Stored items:
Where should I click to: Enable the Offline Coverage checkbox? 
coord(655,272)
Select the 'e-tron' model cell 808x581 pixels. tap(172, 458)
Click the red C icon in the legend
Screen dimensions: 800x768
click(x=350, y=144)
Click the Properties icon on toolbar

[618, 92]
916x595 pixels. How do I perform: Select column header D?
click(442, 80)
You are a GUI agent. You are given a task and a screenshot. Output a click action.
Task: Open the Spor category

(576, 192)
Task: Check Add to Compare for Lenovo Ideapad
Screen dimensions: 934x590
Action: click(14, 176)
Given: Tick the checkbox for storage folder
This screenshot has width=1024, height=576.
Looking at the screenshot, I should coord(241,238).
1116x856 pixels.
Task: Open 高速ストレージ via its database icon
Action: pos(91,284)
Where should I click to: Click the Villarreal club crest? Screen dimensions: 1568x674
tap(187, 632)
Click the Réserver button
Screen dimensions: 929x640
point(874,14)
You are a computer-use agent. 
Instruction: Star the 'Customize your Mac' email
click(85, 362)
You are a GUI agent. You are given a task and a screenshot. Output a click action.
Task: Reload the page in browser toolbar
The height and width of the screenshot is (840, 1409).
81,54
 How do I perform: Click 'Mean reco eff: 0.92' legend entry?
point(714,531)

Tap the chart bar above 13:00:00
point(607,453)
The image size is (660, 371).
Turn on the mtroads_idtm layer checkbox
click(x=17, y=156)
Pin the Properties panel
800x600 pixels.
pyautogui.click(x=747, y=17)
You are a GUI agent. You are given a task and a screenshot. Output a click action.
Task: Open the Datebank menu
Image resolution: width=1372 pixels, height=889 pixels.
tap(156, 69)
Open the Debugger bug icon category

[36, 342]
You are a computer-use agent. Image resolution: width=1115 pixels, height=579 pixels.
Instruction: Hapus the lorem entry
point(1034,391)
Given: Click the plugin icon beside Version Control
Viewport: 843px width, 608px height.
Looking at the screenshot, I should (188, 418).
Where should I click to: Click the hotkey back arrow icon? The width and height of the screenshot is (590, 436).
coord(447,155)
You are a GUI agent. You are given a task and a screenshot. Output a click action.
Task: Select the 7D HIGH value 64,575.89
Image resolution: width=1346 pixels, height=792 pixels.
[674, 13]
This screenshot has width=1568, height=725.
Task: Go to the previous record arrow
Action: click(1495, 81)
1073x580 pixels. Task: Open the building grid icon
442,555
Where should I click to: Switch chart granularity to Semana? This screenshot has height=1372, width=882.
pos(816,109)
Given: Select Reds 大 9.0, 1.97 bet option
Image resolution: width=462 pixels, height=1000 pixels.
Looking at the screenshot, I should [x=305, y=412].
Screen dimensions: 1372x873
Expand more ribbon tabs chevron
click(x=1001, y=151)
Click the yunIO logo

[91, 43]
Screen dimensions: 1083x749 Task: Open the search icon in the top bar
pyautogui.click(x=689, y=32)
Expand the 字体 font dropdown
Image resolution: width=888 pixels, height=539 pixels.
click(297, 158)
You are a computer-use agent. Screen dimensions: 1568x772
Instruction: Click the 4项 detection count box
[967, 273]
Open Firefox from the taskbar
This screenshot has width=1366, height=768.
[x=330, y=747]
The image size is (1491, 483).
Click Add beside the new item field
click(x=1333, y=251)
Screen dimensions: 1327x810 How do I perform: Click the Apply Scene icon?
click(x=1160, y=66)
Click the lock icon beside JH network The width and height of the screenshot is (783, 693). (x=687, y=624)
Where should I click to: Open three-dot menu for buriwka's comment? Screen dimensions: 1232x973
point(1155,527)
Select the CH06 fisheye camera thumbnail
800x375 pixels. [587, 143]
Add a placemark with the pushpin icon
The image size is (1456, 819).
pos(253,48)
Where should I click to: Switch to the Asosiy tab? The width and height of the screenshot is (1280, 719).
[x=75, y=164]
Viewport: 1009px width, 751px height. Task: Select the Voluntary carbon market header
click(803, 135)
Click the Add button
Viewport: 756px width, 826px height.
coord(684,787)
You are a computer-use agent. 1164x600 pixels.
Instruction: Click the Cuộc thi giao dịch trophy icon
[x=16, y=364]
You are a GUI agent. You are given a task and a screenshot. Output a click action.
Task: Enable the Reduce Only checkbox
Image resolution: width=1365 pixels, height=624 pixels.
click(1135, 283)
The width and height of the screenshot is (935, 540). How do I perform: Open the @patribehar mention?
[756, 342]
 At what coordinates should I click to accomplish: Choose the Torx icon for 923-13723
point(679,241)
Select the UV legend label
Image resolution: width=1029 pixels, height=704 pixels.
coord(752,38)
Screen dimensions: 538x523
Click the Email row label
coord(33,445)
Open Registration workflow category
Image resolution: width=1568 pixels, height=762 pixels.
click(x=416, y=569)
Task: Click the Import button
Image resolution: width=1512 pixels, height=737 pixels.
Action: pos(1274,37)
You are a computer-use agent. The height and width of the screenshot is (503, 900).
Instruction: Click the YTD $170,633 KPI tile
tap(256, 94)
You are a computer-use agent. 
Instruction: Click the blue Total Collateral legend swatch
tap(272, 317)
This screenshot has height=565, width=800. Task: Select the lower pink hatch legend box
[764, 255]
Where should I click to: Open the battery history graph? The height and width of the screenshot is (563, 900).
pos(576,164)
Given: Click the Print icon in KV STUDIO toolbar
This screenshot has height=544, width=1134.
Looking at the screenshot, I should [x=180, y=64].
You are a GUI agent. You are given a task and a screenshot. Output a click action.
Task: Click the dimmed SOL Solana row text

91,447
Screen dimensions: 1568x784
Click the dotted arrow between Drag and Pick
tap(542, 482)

- [Action item]: Output all entries again exactly; no line may be altered.

- [Response area]:
Where should I click to: Enable the Offline Coverage checkbox? 
coord(655,272)
Select the 'e-tron' model cell 808x581 pixels. tap(172, 458)
Click the red C icon in the legend
Screen dimensions: 800x768
click(x=350, y=144)
Click the Properties icon on toolbar

[618, 92]
916x595 pixels. How do I perform: Select column header D?
click(442, 80)
You are a GUI agent. You are given a task and a screenshot. Output a click action.
Task: Open the Spor category

(576, 192)
Task: Check Add to Compare for Lenovo Ideapad
Screen dimensions: 934x590
Action: click(14, 176)
Given: Tick the checkbox for storage folder
This screenshot has width=1024, height=576.
Looking at the screenshot, I should coord(241,238).
1116x856 pixels.
Task: Open 高速ストレージ via its database icon
Action: pos(91,284)
Where should I click to: Click the Villarreal club crest? Screen dimensions: 1568x674
tap(187, 632)
Click the Réserver button
Screen dimensions: 929x640
point(874,14)
You are a computer-use agent. 
Instruction: Star the 'Customize your Mac' email
click(85, 362)
You are a GUI agent. You are given a task and a screenshot. Output a click action.
Task: Reload the page in browser toolbar
The height and width of the screenshot is (840, 1409).
81,54
 How do I perform: Click 'Mean reco eff: 0.92' legend entry?
point(714,531)

Tap the chart bar above 13:00:00
point(607,453)
The image size is (660, 371).
Turn on the mtroads_idtm layer checkbox
click(x=17, y=156)
Pin the Properties panel
800x600 pixels.
pyautogui.click(x=747, y=17)
You are a GUI agent. You are given a task and a screenshot. Output a click action.
Task: Open the Datebank menu
Image resolution: width=1372 pixels, height=889 pixels.
tap(156, 69)
Open the Debugger bug icon category

[36, 342]
You are a computer-use agent. Image resolution: width=1115 pixels, height=579 pixels.
Instruction: Hapus the lorem entry
point(1034,391)
Given: Click the plugin icon beside Version Control
Viewport: 843px width, 608px height.
Looking at the screenshot, I should (188, 418).
Where should I click to: Click the hotkey back arrow icon? The width and height of the screenshot is (590, 436).
coord(447,155)
You are a GUI agent. You are given a task and a screenshot. Output a click action.
Task: Select the 7D HIGH value 64,575.89
Image resolution: width=1346 pixels, height=792 pixels.
[674, 13]
This screenshot has width=1568, height=725.
Task: Go to the previous record arrow
Action: click(1495, 81)
1073x580 pixels. Task: Open the building grid icon
442,555
Where should I click to: Switch chart granularity to Semana? This screenshot has height=1372, width=882.
pos(816,109)
Given: Select Reds 大 9.0, 1.97 bet option
Image resolution: width=462 pixels, height=1000 pixels.
Looking at the screenshot, I should [x=305, y=412].
Screen dimensions: 1372x873
Expand more ribbon tabs chevron
click(x=1001, y=151)
Click the yunIO logo

[91, 43]
Screen dimensions: 1083x749 Task: Open the search icon in the top bar
pyautogui.click(x=689, y=32)
Expand the 字体 font dropdown
Image resolution: width=888 pixels, height=539 pixels.
click(297, 158)
You are a computer-use agent. Screen dimensions: 1568x772
Instruction: Click the 4项 detection count box
[967, 273]
Open Firefox from the taskbar
This screenshot has width=1366, height=768.
[x=330, y=747]
The image size is (1491, 483).
Click Add beside the new item field
click(x=1333, y=251)
Screen dimensions: 1327x810 How do I perform: Click the Apply Scene icon?
click(x=1160, y=66)
Click the lock icon beside JH network The width and height of the screenshot is (783, 693). (x=687, y=624)
Where should I click to: Open three-dot menu for buriwka's comment? Screen dimensions: 1232x973
point(1155,527)
Select the CH06 fisheye camera thumbnail
800x375 pixels. [587, 143]
Add a placemark with the pushpin icon
The image size is (1456, 819).
pos(253,48)
Where should I click to: Switch to the Asosiy tab? The width and height of the screenshot is (1280, 719).
[x=75, y=164]
Viewport: 1009px width, 751px height. Task: Select the Voluntary carbon market header
click(803, 135)
Click the Add button
Viewport: 756px width, 826px height.
coord(684,787)
You are a computer-use agent. 1164x600 pixels.
Instruction: Click the Cuộc thi giao dịch trophy icon
[x=16, y=364]
You are a GUI agent. You are given a task and a screenshot. Output a click action.
Task: Enable the Reduce Only checkbox
Image resolution: width=1365 pixels, height=624 pixels.
click(1135, 283)
The width and height of the screenshot is (935, 540). How do I perform: Open the @patribehar mention?
[756, 342]
 At what coordinates should I click to accomplish: Choose the Torx icon for 923-13723
point(679,241)
Select the UV legend label
Image resolution: width=1029 pixels, height=704 pixels.
coord(752,38)
Screen dimensions: 538x523
Click the Email row label
coord(33,445)
Open Registration workflow category
Image resolution: width=1568 pixels, height=762 pixels.
click(x=416, y=569)
Task: Click the Import button
Image resolution: width=1512 pixels, height=737 pixels.
Action: pos(1274,37)
You are a computer-use agent. The height and width of the screenshot is (503, 900).
Instruction: Click the YTD $170,633 KPI tile
tap(256, 94)
You are a computer-use agent. 
Instruction: Click the blue Total Collateral legend swatch
tap(272, 317)
This screenshot has height=565, width=800. Task: Select the lower pink hatch legend box
[764, 255]
Where should I click to: Open the battery history graph? The height and width of the screenshot is (563, 900).
pos(576,164)
Given: Click the Print icon in KV STUDIO toolbar
This screenshot has height=544, width=1134.
Looking at the screenshot, I should [x=180, y=64].
You are a GUI agent. You are given a task and a screenshot. Output a click action.
Task: Click the dimmed SOL Solana row text

91,447
Screen dimensions: 1568x784
Click the dotted arrow between Drag and Pick
tap(542, 482)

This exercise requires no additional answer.